Après sa première course, qu’elle gagne haut la main, Fred voit en Lyz une future championne, capable de rafler les meilleures récompenses. Il l’a prend alors sous son aile, grâce à des entraînements privés, qui ont pour unique but de lui donner toutes ses chances. Rapidement, ces rencontres se finissent par un attouchement la première fois, puis par un viol. Charlène Favier rend consciemment les enjeux de Fred ambiguë : est-il réellement sous le charme de l’adolescente ou veut-il prendre de force sa capacité à réaliser son rêve ? Ce mystère évite le manichéisme et exprime bien toute la difficulté de Lyz à admettre ce qu’il se passe. Elle est terrifiée, non par ces abus, mais par le fait qu’il puisse la laisse tomber si elle parle. Esseulée, Fred est devenu par la force des choses la seule figure parentale de son petit monde, la personne qui la soutient et croit en elle. Elle l’avoue même à une de ses camarades, en lui précisant que de ce fait, elle se fout du reste.
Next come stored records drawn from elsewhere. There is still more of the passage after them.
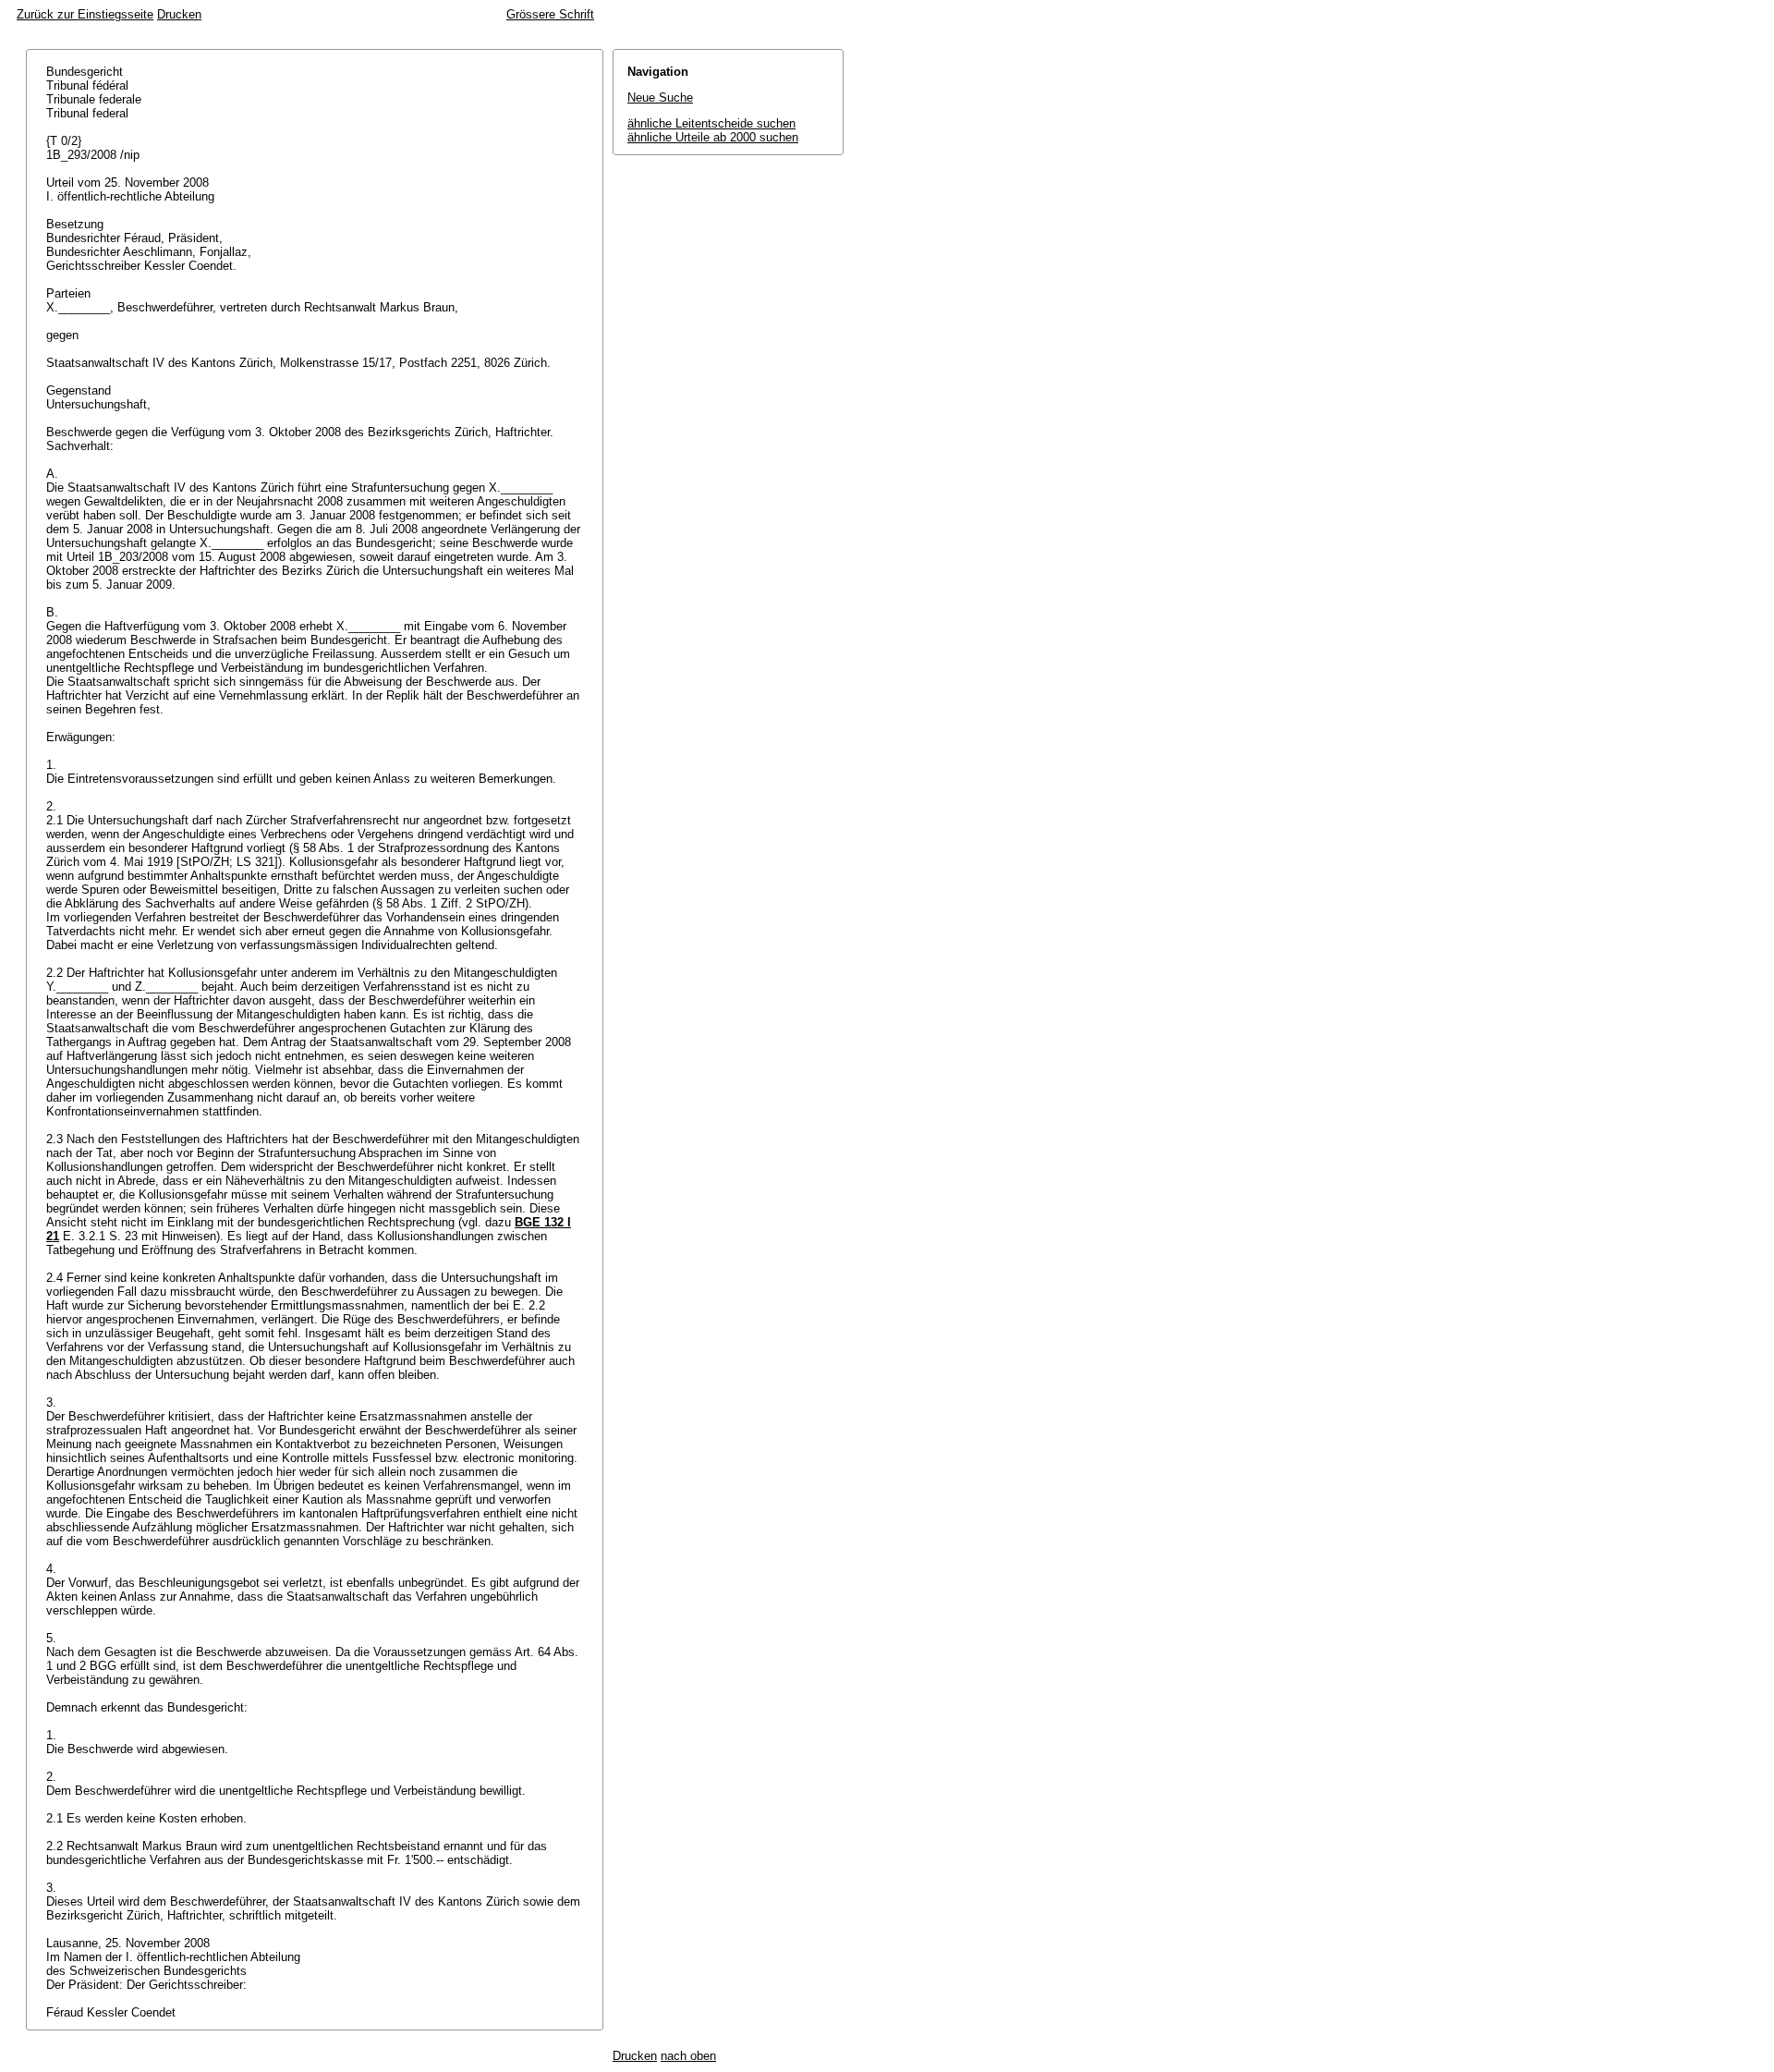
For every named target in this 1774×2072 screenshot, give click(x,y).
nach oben (688, 2056)
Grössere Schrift (550, 14)
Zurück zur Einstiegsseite (85, 14)
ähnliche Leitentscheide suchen (711, 123)
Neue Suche (660, 97)
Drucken (179, 14)
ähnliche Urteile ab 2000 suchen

Cependant, le traumatisme de ces actes sexuels non consentis finissent par la rattraper. Malgré son jeune âge, elle doit mener de front un planning intensif, un secret lourd à porter et des courses décisives pour les Jeux Olympiques le week-end. La tension est étouffante, pour le personnage mais aussi pour le spectateur grâce à un superbe boulot dans la lumière, rendant les paysages de montagnes tantôt magnifiques, tantôt oppressant. Les détails sonores sont aussi à féliciter, où le vent des tempêtes devient vite une musique habituelle, mettant en exergue le malaise lors des scènes d’agressions, où le vent s’arrête et installe un lourd silence glaçant. 

Copyright Charlie Bus Production


Slalom glace le sang par son propos, interpellant intelligemment sur les nombreuses dérives rendant possible une emprise psychologique, parfois sexuelle sur de jeunes mineures. Une analyse fine, qui accompagne le personnage principal dans son questionnement, son mal être, son envie de réussir, jusqu’à ce que le “non” claque dans une séquence finale bouleversante. Lyz et le spectateurs peuvent respirer, enfin.